* What is needed *
A complete, exact copy of the records below is the required result.

[Stored items]
◆ ◆ ◆ ◆ ◆

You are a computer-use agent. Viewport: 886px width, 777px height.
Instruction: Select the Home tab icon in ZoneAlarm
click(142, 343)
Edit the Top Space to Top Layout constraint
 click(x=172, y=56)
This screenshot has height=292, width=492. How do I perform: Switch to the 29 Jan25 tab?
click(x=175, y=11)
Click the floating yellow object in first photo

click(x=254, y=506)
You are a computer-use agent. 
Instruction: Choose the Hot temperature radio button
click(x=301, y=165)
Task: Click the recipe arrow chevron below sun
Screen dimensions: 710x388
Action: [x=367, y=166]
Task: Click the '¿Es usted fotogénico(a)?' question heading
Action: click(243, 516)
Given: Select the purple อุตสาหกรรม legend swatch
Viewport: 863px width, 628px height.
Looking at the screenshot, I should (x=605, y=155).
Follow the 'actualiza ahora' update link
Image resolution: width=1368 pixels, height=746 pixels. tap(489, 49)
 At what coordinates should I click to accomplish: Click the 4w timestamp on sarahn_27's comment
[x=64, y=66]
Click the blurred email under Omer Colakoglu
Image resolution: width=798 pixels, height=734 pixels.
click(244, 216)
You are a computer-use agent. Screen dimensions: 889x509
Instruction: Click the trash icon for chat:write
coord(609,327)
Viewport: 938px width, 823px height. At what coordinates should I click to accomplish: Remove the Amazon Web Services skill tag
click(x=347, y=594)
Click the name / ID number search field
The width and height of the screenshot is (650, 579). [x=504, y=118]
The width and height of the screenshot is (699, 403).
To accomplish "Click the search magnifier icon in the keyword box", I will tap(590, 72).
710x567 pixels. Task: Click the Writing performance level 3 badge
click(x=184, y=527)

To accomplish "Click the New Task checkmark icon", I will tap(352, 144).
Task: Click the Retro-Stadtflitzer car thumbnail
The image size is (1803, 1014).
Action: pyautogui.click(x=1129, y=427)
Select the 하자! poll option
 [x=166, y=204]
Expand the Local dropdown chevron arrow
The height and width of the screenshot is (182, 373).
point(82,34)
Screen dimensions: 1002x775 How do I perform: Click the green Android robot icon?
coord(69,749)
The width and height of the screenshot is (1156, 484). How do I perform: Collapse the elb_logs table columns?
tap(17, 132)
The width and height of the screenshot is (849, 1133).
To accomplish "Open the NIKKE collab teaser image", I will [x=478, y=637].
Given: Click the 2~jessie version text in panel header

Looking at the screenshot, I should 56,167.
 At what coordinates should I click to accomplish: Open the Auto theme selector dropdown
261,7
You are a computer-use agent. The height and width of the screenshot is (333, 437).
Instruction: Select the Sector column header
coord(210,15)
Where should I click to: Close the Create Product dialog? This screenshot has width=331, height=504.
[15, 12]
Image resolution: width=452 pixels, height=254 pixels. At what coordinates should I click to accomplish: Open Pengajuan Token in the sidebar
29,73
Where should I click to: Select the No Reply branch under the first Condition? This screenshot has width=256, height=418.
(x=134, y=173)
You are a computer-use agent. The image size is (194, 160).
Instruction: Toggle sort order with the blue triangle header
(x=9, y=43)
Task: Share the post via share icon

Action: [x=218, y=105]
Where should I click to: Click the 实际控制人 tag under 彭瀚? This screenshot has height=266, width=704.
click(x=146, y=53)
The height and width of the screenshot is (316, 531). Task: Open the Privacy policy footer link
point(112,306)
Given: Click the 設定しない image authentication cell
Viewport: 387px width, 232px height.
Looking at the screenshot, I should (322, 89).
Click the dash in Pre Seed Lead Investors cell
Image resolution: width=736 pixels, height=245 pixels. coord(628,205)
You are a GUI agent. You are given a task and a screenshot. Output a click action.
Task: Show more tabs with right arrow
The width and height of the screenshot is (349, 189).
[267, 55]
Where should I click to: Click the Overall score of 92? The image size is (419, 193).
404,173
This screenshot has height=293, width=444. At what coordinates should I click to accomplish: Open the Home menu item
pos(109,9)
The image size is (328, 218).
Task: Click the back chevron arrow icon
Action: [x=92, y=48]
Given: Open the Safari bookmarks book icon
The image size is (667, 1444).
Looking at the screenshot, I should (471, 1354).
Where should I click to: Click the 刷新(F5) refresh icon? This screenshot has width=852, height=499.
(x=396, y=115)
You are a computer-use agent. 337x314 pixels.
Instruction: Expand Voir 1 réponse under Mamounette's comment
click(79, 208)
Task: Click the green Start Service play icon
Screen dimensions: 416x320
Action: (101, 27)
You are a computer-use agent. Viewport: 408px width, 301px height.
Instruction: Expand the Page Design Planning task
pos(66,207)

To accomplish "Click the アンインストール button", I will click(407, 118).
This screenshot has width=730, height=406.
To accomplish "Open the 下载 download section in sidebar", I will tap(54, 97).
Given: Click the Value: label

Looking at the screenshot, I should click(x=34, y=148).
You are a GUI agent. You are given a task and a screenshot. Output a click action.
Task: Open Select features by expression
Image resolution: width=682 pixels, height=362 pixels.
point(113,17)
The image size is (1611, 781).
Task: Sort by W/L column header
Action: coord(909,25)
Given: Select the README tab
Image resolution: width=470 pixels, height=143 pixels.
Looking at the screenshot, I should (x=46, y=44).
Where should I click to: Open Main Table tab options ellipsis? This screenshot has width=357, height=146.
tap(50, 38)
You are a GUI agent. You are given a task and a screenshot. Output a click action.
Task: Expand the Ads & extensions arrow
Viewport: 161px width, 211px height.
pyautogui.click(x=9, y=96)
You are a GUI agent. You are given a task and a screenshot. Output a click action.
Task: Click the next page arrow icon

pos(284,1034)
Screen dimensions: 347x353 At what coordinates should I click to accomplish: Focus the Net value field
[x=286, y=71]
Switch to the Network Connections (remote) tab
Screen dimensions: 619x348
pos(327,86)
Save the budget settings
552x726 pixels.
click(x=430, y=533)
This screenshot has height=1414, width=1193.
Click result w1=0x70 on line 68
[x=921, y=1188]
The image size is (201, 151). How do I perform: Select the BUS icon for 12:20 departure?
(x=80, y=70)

◆ ◆ ◆ ◆ ◆

* Solution to the problem *
You are a computer-use agent. Viewport: 886px width, 777px height.
Instruction: Select the Home tab icon in ZoneAlarm
click(142, 343)
Edit the Top Space to Top Layout constraint
 click(x=172, y=56)
This screenshot has height=292, width=492. How do I perform: Switch to the 29 Jan25 tab?
click(x=175, y=11)
Click the floating yellow object in first photo

click(x=254, y=506)
You are a computer-use agent. 
Instruction: Choose the Hot temperature radio button
click(x=301, y=165)
Task: Click the recipe arrow chevron below sun
Screen dimensions: 710x388
Action: [x=367, y=166]
Task: Click the '¿Es usted fotogénico(a)?' question heading
Action: click(243, 516)
Given: Select the purple อุตสาหกรรม legend swatch
Viewport: 863px width, 628px height.
Looking at the screenshot, I should (x=605, y=155).
Follow the 'actualiza ahora' update link
Image resolution: width=1368 pixels, height=746 pixels. tap(489, 49)
 At what coordinates should I click to accomplish: Click the 4w timestamp on sarahn_27's comment
[x=64, y=66]
Click the blurred email under Omer Colakoglu
Image resolution: width=798 pixels, height=734 pixels.
click(244, 216)
You are a computer-use agent. Screen dimensions: 889x509
Instruction: Click the trash icon for chat:write
coord(609,327)
Viewport: 938px width, 823px height. At what coordinates should I click to accomplish: Remove the Amazon Web Services skill tag
click(x=347, y=594)
Click the name / ID number search field
The width and height of the screenshot is (650, 579). [x=504, y=118]
The width and height of the screenshot is (699, 403).
To accomplish "Click the search magnifier icon in the keyword box", I will tap(590, 72).
710x567 pixels. Task: Click the Writing performance level 3 badge
click(x=184, y=527)

To accomplish "Click the New Task checkmark icon", I will tap(352, 144).
Task: Click the Retro-Stadtflitzer car thumbnail
The image size is (1803, 1014).
Action: pyautogui.click(x=1129, y=427)
Select the 하자! poll option
 [x=166, y=204]
Expand the Local dropdown chevron arrow
The height and width of the screenshot is (182, 373).
point(82,34)
Screen dimensions: 1002x775 How do I perform: Click the green Android robot icon?
coord(69,749)
The width and height of the screenshot is (1156, 484). How do I perform: Collapse the elb_logs table columns?
tap(17, 132)
The width and height of the screenshot is (849, 1133).
To accomplish "Open the NIKKE collab teaser image", I will [x=478, y=637].
Given: Click the 2~jessie version text in panel header

Looking at the screenshot, I should 56,167.
 At what coordinates should I click to accomplish: Open the Auto theme selector dropdown
261,7
You are a computer-use agent. The height and width of the screenshot is (333, 437).
Instruction: Select the Sector column header
coord(210,15)
Where should I click to: Close the Create Product dialog? This screenshot has width=331, height=504.
[15, 12]
Image resolution: width=452 pixels, height=254 pixels. At what coordinates should I click to accomplish: Open Pengajuan Token in the sidebar
29,73
Where should I click to: Select the No Reply branch under the first Condition? This screenshot has width=256, height=418.
(x=134, y=173)
You are a computer-use agent. The image size is (194, 160).
Instruction: Toggle sort order with the blue triangle header
(x=9, y=43)
Task: Share the post via share icon

Action: [x=218, y=105]
Where should I click to: Click the 实际控制人 tag under 彭瀚? This screenshot has height=266, width=704.
click(x=146, y=53)
The height and width of the screenshot is (316, 531). Task: Open the Privacy policy footer link
point(112,306)
Given: Click the 設定しない image authentication cell
Viewport: 387px width, 232px height.
Looking at the screenshot, I should (322, 89).
Click the dash in Pre Seed Lead Investors cell
Image resolution: width=736 pixels, height=245 pixels. coord(628,205)
You are a GUI agent. You are given a task and a screenshot. Output a click action.
Task: Show more tabs with right arrow
The width and height of the screenshot is (349, 189).
[267, 55]
Where should I click to: Click the Overall score of 92? The image size is (419, 193).
404,173
This screenshot has height=293, width=444. At what coordinates should I click to accomplish: Open the Home menu item
pos(109,9)
The image size is (328, 218).
Task: Click the back chevron arrow icon
Action: [x=92, y=48]
Given: Open the Safari bookmarks book icon
The image size is (667, 1444).
Looking at the screenshot, I should (471, 1354).
Where should I click to: Click the 刷新(F5) refresh icon? This screenshot has width=852, height=499.
(x=396, y=115)
You are a computer-use agent. 337x314 pixels.
Instruction: Expand Voir 1 réponse under Mamounette's comment
click(79, 208)
Task: Click the green Start Service play icon
Screen dimensions: 416x320
Action: (101, 27)
You are a computer-use agent. Viewport: 408px width, 301px height.
Instruction: Expand the Page Design Planning task
pos(66,207)

To accomplish "Click the アンインストール button", I will click(407, 118).
This screenshot has width=730, height=406.
To accomplish "Open the 下载 download section in sidebar", I will tap(54, 97).
Given: Click the Value: label

Looking at the screenshot, I should click(x=34, y=148).
You are a GUI agent. You are given a task and a screenshot. Output a click action.
Task: Open Select features by expression
Image resolution: width=682 pixels, height=362 pixels.
point(113,17)
The image size is (1611, 781).
Task: Sort by W/L column header
Action: coord(909,25)
Given: Select the README tab
Image resolution: width=470 pixels, height=143 pixels.
Looking at the screenshot, I should (x=46, y=44).
Where should I click to: Open Main Table tab options ellipsis? This screenshot has width=357, height=146.
tap(50, 38)
You are a GUI agent. You are given a task and a screenshot. Output a click action.
Task: Expand the Ads & extensions arrow
Viewport: 161px width, 211px height.
pyautogui.click(x=9, y=96)
You are a GUI agent. You are given a task and a screenshot. Output a click action.
Task: Click the next page arrow icon

pos(284,1034)
Screen dimensions: 347x353 At what coordinates should I click to accomplish: Focus the Net value field
[x=286, y=71]
Switch to the Network Connections (remote) tab
Screen dimensions: 619x348
pos(327,86)
Save the budget settings
552x726 pixels.
click(x=430, y=533)
This screenshot has height=1414, width=1193.
Click result w1=0x70 on line 68
[x=921, y=1188]
The image size is (201, 151). How do I perform: Select the BUS icon for 12:20 departure?
(x=80, y=70)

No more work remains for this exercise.